The reality is the grand NDP/Liberal climate change compromise is meaningless to those opposed to new pipe. Oil is oil and is bad whether or not it is taxed, controlled and regulated. Carbon taxes are not a proxy to increase carbon production. One example is B.C. environmentalist and Green Party leader Andrew Weaver who in an on-line debate with Alberta Climate Leadership Plan chair and University of Alberta economist Andrew Leach tweeted, “I reiterate any so-called climate plan that puts forward dramatic increase in emissions is a joke”.

What can the oilpatch do to forward its cause?

Logic and economics don’t work. Governments in Alberta, Ontario and now Ottawa are trying to appeal to the anti-oil crowd by spinning an attractive but unproven energy future whereby low cost and reliable hydrocarbon fuel like coal and oil can easily be replaced by low-carbon renewables.
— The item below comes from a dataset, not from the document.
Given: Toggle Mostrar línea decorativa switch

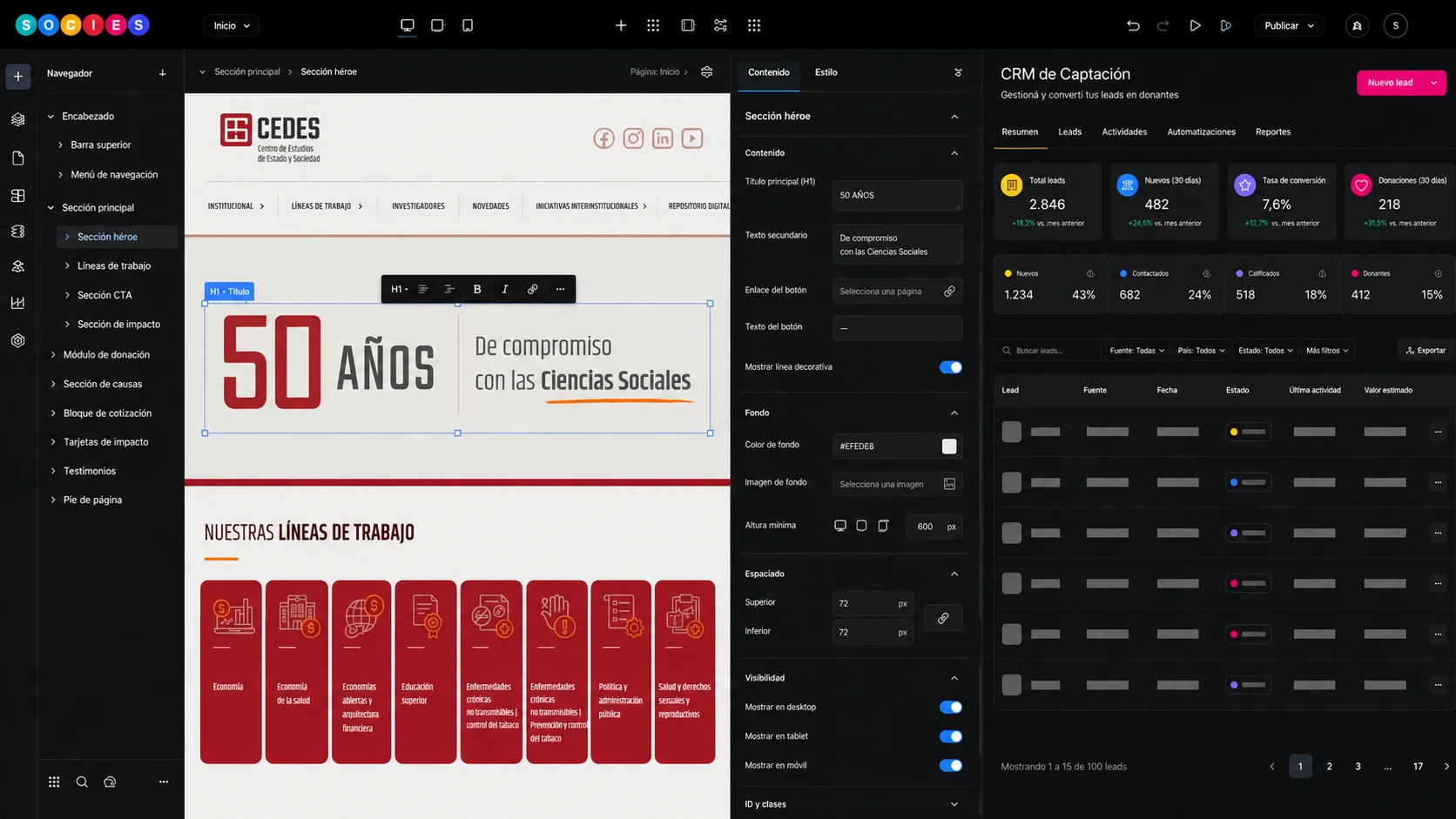Looking at the screenshot, I should [950, 367].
This is repeated over and over without supporting evidence. Governments which have gone down this path are reversing their commitments as they face economic reality. Ontario Premier Wynn recently publicly apologized for massive increases in electricity prices caused by forcing people to pay for higher cost wind and solar power.

Economic hardship? Nobody cares. That there are tens of thousands out of work in Alberta’s oilpatch and the province is in serious financial difficulty because of the oil price collapse and the lack of economical market access means absolutely nothing to those who have decided that not producing more oil for any reason is more important that whatever economic misery such a rigid and doctrinaire position perpetuates.

Premier Notley has publicly suggested her political opponents are hoping the pipelines don’t get built to discredit her government and reduce the chances of winning another election. While the oilpatch is hardly a hotbed of NDP support, there is great support for these pipelines. Another million b/d of oil takeaway capacity from these two projects could rekindle investment and put thousands back to work. Everybody would love to see Kinder Morgan and Enbridge digging ditch and laying pipe. If it is carbon taxes that break the logjam more Albertans will get with the program because they will have an income with which to pay them.

But it will be events in North Dakota and B.C. that have a far bigger impact on what happens than Alberta politics. The fundamental question remains; can carbon taxes return growth and prosperity to oil sands? That this will work is not proven. To many it is not even intuitive. But be assured the vast majority certainly hope so.